An extended DNA-free intranuclear compartment organizes centrosome microtubules in malaria parasites
Caroline S. Simon, Charlotta Funaya, Johanna Bauer, Yannik Voβ, Marta Machado, Alexander Penning, Darius Klaschka, Marek Cyrklaff, Juyeop Kim, Markus Ganter, Julien Guizetti
Abstract
Proliferation of Plasmodium falciparum in red blood cells is the cause of malaria and is underpinned by an unconventional cell division mode, called schizogony. Contrary to model organisms, P. falciparum replicates by multiple rounds of nuclear divisions that are not interrupted by cytokinesis. Organization and dynamics of critical nuclear division factors remain poorly understood. Centriolar plaques, the centrosomes of P. falciparum , serve as microtubule organizing centers and have an acentriolar, amorphous structure.

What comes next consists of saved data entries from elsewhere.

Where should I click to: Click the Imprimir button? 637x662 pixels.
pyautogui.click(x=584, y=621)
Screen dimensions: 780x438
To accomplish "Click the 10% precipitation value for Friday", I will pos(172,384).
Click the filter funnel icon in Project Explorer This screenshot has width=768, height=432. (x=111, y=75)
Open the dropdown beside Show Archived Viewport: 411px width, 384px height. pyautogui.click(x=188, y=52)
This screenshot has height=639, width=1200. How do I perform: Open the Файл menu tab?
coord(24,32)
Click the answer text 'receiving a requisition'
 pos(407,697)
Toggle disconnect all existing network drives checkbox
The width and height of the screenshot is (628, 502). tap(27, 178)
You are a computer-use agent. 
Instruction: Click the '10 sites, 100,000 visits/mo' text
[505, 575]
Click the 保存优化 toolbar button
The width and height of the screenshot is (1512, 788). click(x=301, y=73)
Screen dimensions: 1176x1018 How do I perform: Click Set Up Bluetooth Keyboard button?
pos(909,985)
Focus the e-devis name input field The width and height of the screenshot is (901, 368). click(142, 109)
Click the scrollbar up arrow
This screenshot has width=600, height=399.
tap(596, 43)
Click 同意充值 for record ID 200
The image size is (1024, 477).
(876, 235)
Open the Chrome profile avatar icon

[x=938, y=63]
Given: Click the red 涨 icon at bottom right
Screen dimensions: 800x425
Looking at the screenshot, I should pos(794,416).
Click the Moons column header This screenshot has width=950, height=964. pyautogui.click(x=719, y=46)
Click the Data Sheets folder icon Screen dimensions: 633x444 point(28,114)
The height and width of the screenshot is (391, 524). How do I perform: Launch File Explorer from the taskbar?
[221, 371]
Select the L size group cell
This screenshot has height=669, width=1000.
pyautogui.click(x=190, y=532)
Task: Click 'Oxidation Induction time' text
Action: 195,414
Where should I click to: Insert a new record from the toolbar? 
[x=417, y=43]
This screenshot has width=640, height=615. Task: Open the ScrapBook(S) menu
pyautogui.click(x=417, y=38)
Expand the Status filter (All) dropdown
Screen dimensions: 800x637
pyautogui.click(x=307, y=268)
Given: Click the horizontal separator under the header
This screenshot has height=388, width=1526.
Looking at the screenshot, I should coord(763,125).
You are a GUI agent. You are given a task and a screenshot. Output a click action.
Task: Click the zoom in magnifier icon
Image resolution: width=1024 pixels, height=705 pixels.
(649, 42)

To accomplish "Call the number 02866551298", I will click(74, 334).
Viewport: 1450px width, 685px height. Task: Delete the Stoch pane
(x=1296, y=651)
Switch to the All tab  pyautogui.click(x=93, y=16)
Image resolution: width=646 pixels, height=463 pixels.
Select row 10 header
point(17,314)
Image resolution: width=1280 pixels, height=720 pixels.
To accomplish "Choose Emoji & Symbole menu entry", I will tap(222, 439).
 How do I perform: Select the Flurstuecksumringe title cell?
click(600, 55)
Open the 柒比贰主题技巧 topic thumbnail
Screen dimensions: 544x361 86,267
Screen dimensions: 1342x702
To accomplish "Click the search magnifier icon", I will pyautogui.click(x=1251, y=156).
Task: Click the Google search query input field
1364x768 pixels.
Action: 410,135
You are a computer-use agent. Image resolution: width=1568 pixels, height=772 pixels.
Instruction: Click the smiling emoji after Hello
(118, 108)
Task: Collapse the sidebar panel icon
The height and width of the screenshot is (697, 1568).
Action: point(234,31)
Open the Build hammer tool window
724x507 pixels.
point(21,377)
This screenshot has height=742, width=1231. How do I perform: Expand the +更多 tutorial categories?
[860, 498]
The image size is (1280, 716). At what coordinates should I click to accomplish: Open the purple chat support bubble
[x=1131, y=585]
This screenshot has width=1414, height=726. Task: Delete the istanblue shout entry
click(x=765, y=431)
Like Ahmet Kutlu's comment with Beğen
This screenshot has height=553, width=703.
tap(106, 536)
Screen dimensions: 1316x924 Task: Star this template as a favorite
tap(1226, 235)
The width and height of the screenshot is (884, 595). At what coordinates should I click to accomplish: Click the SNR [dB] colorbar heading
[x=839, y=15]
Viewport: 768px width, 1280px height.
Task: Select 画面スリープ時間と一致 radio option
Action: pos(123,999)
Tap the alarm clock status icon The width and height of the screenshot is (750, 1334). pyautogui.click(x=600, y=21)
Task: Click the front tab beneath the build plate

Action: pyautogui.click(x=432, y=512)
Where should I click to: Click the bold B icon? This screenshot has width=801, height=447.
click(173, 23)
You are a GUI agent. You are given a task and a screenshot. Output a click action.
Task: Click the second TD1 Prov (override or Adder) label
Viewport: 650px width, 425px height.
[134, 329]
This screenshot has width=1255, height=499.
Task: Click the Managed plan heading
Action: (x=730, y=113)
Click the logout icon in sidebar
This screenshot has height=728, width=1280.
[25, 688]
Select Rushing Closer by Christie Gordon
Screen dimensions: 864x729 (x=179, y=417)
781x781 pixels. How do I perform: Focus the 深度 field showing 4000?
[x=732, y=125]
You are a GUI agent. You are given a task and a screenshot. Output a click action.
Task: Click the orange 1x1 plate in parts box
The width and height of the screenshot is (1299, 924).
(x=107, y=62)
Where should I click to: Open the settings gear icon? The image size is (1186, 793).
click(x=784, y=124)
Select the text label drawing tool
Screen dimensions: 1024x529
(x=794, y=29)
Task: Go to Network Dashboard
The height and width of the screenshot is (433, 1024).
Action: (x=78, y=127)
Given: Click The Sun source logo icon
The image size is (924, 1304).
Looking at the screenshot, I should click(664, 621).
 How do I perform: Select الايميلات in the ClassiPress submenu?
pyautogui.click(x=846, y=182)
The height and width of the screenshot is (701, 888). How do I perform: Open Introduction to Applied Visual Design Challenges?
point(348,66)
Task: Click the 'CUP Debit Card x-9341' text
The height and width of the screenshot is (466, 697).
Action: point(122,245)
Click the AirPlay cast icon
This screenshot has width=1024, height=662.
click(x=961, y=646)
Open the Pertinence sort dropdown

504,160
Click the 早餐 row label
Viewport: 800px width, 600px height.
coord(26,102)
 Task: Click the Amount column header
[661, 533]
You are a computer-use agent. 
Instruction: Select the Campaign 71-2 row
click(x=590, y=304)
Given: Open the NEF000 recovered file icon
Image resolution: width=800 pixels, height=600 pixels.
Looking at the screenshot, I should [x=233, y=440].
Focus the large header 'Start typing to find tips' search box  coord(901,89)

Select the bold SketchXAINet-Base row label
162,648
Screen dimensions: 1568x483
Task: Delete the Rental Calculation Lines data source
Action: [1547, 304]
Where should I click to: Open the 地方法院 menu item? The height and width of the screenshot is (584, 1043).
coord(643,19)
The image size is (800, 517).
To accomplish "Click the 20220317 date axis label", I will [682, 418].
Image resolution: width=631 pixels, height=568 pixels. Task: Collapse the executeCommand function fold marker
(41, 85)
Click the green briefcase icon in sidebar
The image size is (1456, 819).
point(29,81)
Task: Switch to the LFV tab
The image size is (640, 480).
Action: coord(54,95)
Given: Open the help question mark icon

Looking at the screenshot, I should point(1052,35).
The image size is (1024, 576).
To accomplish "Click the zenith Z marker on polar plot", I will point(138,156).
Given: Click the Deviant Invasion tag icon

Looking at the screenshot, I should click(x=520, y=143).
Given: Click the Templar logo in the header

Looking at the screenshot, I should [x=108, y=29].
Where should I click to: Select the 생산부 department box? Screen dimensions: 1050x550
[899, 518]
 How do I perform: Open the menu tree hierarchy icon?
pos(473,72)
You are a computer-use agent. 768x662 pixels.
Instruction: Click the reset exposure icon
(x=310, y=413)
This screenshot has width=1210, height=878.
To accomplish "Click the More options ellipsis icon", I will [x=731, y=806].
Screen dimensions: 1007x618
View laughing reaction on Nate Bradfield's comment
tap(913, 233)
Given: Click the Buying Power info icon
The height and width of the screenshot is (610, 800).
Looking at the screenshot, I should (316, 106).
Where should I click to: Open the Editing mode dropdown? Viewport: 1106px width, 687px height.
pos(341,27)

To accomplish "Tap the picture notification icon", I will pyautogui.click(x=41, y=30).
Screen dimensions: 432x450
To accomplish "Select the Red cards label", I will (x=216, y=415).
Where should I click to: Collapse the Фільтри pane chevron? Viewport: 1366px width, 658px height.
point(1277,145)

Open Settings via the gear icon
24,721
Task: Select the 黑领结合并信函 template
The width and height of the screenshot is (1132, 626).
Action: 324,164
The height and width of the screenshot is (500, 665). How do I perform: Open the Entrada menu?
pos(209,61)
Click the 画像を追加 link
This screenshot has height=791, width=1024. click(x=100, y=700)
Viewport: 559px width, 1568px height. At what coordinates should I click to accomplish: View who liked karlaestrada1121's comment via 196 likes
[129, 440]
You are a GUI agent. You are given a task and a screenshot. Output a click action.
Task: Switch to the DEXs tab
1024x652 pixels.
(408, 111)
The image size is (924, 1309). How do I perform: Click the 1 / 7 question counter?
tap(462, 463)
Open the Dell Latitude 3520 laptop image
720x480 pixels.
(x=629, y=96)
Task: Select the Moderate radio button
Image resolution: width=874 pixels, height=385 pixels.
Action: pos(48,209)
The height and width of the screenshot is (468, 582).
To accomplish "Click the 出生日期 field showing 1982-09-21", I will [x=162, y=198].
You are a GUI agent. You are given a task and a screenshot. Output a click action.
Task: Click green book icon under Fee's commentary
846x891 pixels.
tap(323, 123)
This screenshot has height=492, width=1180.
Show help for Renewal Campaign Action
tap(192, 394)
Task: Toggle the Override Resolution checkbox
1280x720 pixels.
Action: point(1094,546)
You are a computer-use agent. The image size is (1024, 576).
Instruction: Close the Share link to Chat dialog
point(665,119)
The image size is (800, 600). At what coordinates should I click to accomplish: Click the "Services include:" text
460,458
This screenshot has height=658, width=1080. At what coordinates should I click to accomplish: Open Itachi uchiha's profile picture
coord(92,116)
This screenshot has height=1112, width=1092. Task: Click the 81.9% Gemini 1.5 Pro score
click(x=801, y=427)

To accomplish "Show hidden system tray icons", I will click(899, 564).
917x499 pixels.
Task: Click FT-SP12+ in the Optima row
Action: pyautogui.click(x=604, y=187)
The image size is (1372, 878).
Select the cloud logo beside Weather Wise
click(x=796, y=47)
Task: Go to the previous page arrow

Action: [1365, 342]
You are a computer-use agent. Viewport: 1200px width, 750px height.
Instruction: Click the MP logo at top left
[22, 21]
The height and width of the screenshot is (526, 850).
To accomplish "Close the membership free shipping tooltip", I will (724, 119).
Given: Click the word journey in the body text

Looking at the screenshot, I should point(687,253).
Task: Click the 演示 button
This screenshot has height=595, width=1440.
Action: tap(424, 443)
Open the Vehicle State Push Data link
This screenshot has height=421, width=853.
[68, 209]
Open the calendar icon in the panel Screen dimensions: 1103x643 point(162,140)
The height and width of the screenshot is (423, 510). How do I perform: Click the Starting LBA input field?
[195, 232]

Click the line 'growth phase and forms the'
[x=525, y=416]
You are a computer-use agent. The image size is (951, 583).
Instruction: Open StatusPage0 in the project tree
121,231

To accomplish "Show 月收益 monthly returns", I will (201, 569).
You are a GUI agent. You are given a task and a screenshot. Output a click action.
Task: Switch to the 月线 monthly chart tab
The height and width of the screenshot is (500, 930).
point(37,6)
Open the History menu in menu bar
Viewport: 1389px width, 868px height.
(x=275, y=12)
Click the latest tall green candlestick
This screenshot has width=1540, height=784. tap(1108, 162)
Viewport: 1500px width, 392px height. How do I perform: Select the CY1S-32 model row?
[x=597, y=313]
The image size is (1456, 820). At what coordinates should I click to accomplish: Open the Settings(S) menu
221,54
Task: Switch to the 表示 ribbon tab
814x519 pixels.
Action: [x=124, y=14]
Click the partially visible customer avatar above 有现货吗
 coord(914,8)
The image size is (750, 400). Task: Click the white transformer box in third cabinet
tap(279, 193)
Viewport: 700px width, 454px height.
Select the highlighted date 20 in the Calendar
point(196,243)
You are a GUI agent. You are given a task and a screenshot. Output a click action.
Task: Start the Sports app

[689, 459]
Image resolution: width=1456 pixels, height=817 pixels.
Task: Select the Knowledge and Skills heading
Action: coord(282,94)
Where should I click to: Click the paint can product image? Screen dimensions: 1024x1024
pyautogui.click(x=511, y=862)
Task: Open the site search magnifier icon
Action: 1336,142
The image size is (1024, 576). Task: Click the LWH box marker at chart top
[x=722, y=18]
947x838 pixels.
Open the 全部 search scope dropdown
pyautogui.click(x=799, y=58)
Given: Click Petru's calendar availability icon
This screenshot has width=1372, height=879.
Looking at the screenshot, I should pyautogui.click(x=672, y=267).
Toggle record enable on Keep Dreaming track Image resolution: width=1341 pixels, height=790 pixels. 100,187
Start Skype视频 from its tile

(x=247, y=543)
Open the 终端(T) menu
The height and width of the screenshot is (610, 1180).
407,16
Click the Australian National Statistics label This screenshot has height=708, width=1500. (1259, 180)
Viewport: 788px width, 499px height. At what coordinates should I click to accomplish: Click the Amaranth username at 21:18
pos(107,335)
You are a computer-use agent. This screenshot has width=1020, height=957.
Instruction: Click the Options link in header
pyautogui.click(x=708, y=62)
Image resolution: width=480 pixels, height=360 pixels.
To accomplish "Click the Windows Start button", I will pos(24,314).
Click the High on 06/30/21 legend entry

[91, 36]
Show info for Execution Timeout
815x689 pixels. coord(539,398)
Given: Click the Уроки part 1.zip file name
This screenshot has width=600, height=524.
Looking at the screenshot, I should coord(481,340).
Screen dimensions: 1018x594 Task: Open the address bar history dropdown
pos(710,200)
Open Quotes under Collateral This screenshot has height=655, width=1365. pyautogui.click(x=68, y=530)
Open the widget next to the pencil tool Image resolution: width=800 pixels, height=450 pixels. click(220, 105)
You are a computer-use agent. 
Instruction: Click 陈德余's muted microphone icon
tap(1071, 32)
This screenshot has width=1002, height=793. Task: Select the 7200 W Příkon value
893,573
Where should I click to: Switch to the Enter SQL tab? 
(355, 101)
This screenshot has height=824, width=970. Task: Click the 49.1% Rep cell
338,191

The small size of parasite nuclei has precluded detailed analysis of intranuclear microtubule organization by classical fluorescence microscopy. We apply recently developed super-resolution and time-lapse imaging protocols to describe microtubule reconfiguration during schizogony. Analysis of centrin, nuclear pore, and microtubule positioning reveals two distinct compartments of the centriolar plaque. Whereas centrin is extranuclear, we confirm by correlative light and electron tomography that microtubules are nucleated in a previously unknown and extended intranuclear compartment, which is devoid of chromatin but protein-dense. This study generates a working model for an unconventional centrosome and enables a better understanding about the diversity of eukaryotic cell division.